Following Pierre Mayer’s departure, the firm welcomed partners Arif Hyder Ali and Alexandre de Gramont from Weil Gotshal & Manges in DC, with Ali assuming co-leadership of the practice alongside Silva Romero. Counsel Erica Franzetti, a Brazilian national, joined from Weil soon after.

Dechert also added Thomas Guether, a former protégé of the late Arthur Marriott QC, to their partnership in Dubai last May.

There were some good results for Ecuador in other cases besides Oxy. In August 2015, a tribunal hearing Anglo-French oil company Perenco’s claim against Ecuador issued an interim decision on the state’s US$2.5 billion environmental counterclaim.
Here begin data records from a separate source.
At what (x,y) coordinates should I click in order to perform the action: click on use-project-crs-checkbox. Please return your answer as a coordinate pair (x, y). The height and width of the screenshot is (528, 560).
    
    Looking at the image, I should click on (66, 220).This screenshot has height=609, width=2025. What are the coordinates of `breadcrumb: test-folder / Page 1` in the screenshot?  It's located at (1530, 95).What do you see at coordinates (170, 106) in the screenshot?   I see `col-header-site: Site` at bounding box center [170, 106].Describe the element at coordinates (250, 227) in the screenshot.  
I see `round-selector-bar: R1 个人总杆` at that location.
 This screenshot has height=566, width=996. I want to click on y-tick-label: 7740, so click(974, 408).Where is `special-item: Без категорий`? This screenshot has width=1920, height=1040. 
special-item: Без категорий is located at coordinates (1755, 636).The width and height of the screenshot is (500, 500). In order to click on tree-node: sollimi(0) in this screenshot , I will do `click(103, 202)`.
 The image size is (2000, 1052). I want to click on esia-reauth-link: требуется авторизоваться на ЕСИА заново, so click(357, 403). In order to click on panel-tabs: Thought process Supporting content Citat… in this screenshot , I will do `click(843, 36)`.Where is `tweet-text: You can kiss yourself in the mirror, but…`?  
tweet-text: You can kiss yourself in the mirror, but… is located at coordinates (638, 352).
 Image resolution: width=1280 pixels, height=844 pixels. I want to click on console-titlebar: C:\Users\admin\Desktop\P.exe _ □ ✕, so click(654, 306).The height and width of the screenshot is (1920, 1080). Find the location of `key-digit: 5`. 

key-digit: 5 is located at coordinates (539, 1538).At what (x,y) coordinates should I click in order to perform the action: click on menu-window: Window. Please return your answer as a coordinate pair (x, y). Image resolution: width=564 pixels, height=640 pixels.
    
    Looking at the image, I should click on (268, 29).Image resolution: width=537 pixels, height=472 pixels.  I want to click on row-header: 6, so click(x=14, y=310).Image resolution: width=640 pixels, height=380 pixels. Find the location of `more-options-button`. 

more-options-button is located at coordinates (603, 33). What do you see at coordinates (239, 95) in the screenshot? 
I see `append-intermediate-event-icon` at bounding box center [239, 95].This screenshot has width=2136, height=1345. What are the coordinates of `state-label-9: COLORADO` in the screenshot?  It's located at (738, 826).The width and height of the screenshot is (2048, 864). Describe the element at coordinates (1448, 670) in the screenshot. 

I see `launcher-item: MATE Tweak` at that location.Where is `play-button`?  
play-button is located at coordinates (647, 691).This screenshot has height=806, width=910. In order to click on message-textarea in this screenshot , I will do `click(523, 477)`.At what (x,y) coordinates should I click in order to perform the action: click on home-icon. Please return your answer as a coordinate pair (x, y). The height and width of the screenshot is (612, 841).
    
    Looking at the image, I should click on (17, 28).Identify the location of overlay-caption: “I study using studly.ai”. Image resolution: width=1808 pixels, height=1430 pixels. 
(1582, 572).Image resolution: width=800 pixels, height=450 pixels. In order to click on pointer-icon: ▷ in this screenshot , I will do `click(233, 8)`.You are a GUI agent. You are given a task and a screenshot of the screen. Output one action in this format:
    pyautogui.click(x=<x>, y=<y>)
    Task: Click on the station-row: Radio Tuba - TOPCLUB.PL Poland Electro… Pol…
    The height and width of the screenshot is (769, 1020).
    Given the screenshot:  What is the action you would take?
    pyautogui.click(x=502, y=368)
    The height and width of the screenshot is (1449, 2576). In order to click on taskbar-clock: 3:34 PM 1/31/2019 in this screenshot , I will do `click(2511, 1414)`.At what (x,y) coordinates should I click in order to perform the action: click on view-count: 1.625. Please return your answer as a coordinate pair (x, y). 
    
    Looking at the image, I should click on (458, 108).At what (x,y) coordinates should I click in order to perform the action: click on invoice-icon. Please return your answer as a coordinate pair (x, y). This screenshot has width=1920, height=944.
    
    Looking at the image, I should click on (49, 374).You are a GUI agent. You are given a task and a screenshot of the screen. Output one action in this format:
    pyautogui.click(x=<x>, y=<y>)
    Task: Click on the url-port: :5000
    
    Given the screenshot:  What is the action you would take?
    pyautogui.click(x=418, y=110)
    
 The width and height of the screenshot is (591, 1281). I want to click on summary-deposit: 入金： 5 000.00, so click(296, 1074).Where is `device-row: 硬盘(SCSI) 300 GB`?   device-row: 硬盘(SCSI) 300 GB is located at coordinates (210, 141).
The tribunal said it was satisfied there was some contamination for which Perenco would likely be held liable, though it ruled in Perenco’s favour on some of the legal issues that may limit the state’s recovery.

Another unusual case saw Dechert helping an Ecuadorean port authority to win US$35 million in a claim against members of Hong Kong conglomerate CK Hutchison Holdings (White & Case were on the other side).

Client comment

Pal Kara from MOL says Ali’s team is “outstanding, very focused, very client-oriented and client-friendly”. Besides praising the dedication of the team, he says Ali has “impressive strategic thinking and consideration for all the details.”

Another client, Dot Registry LLC, has used Ali’s team for a dispute over top-level domain extensions, and says they did “an outstanding job”. It calls them “brilliant lawyers… [who] have left no stone unturned in our case”.

A representative from Ecuador’s attorney general’s office says the state has worked with Dechert on eight cases and has an “excellent relationship” with the firm. She says the group has “young and talented lawyers” with foreign-language skills, and important knowledge of international law, commercial arbitration and cross-examination techniques.

Another state client says Dechert has done “a tremendous, impeccable job” of defending it in a pair of ICC cases, by providing constant contact and results-producing strategies, as well as offering a cost-effective service.

Similar praise comes from Per Skaug, chief executive officer at Norway’s Tiway Oil, which has used the firm in two arbitrations. “Due to superior preparations before the case, our team was able to pick the other team’s evidence to pieces,” he says of the pre-hearing work Dechert completed in one of the disputes.